From Pokhran-I to Operation Shakti, India has traditionally relied on plutonium and thermonuclear technology. In 1992, the then Chairman of Department of Indian Atomic Energy  acknowledged that India had succeeded in the past for achieving the target of highly enriched uranium, while the centrifuge program was facing critical and technical hindrances. Also, it was admitted by the former Chairman of AEC, Raja Ramanna that India was working to produce more efficient centrifuges which were used for military purposes.  At the peak of all these developments, it is important to note that thermonuclear weapons have far more destructive power than a nuclear bomb.

India may also be considering using its civil power reactors to increase its stock of weapon-grade plutonium. Robert Einhorn, the State Department’s former top nonproliferation official told the Carnegie International Nuclear Policy Conference in March that the officials in the Bush administration had the ambition to sign a nuclear deal with India, to “work together to counter China- to be a counterweight to an emerging China.” He further expressed his views that the nuclear deal had unfortunate repercussions, because other nations concluded that Washington was playing favorites with India.

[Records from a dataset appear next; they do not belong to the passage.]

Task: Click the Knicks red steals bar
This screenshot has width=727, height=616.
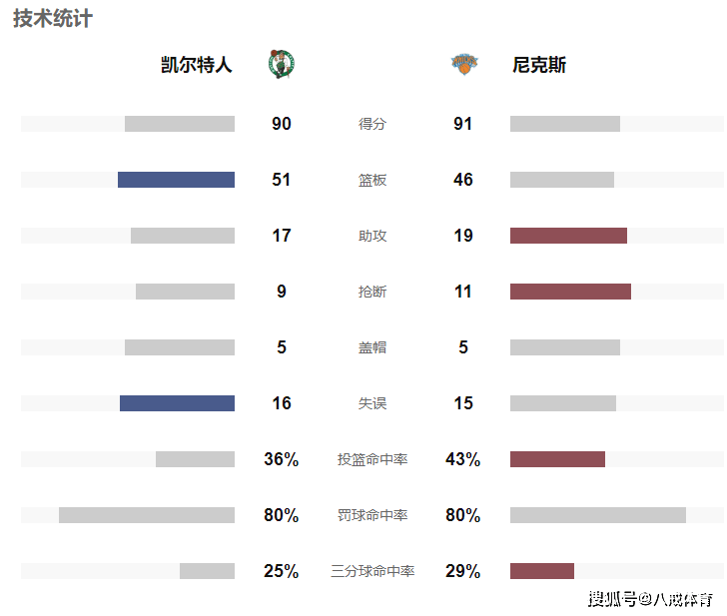Action: coord(571,292)
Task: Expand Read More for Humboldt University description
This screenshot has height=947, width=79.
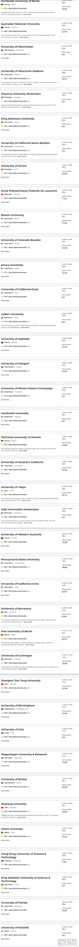Action: pos(28,14)

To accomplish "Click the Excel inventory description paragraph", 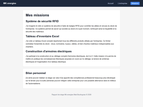I will pyautogui.click(x=70, y=44).
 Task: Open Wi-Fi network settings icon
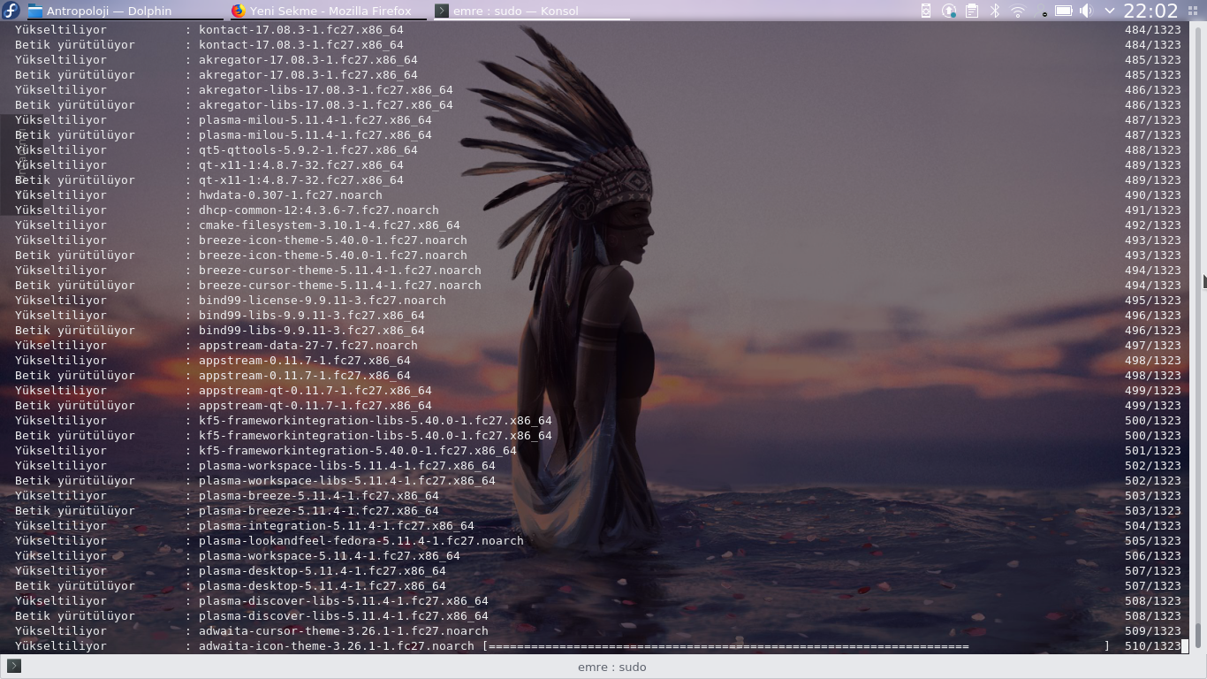click(1018, 11)
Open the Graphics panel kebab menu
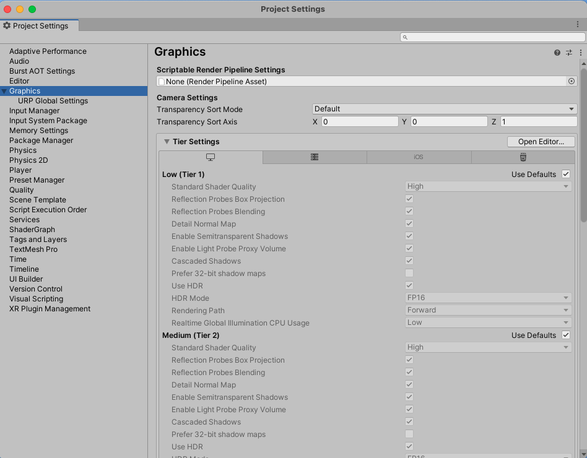 point(580,53)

India is the only country in the region having uranium reserves that are higher than what other countries in the region hold. India has already received roughly 4,914 tons of uranium from France, Russia, and Kazakhstan, and it has agreements with Canada, Mongolia, Argentina, and Namibia for additional shipments. It also signed a uranium deal with Australia that has sparked considerable controversy at home.

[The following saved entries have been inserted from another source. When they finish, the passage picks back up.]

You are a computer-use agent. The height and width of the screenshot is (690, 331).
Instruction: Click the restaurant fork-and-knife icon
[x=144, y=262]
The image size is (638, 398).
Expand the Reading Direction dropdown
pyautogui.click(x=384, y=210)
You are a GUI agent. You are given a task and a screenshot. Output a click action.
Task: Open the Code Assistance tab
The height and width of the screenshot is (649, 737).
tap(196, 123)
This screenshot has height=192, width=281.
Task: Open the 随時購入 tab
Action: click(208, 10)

This massive production of uranium annually can support its nuclear submarine program and current weapons grade plutonium production rate indirectly. These uranium reserves are enough for approx. 6-10 bombs per year.

Adding a twist to the existing fissile material build-up process, the Indo-US strategic partnership supplemented it. Under this dangerous bargain, it would continue to not only allow India to increase its fissile material but also the capacity to increase the build-up of nuclear weapon material.

Hence, the strategic stability in South Asia has been negatively impacted since the initial stages due to the hegemonic designs which India pursued with the start of CIRUS reactor. With the passage of time, the Indo-US nuclear deal and Nuclear Suppliers Group (NSG) waiver have already added more repercussions and now the discriminatory move to try to facilitate Indian NSG membership will further erode the strategic stability in South Asia.

Indian NSG membership and its potential exemption has adverse implications on non-proliferation regime. This has allowed India to expand its military program. As a result of 2008 exemption it has signed a number of agreement in nuclear domain with different countries. Interestingly, Mansoor Ahmed states that India has the capacity to utilize the uranium it is importing from these countries to produce more bombs.  The aforementioned reasons sum up India’s keenness to obtain NSG’s membership. This U.S.-backed move to make India a member of the NSG will be good neither for Pakistan nor for China, and it would set off nuclear instability in the region.

While looking at the dynamics of left alone Pakistan since late 1990’s, starting from Indo-US strategic partnership to now this geoploliticising of NSG. Consequently, this shall allow India to use all this a means of making the most optimum use of all its natural uranium stocks for weaponization. To offset the stakes, it might be prudent to have a close check on the international architects of India’s nuclear build-up. The alleged misuse of U.S. and Canadian controlled items by India must be enough to refrain from any cooperation if it is not abiding by group’s guidelines and commodity control list.

Furthermore, the more discriminatory the international nuclear order becomes, the less would be the effectiveness of deterrence and strategic balance in the region. The NSG will have to identify that India’s 1974 nuclear explosive test was the reason that nuclear supplier states established the NSG. It must also emphasize upon its commitment to uphold the principles of the nonproliferation.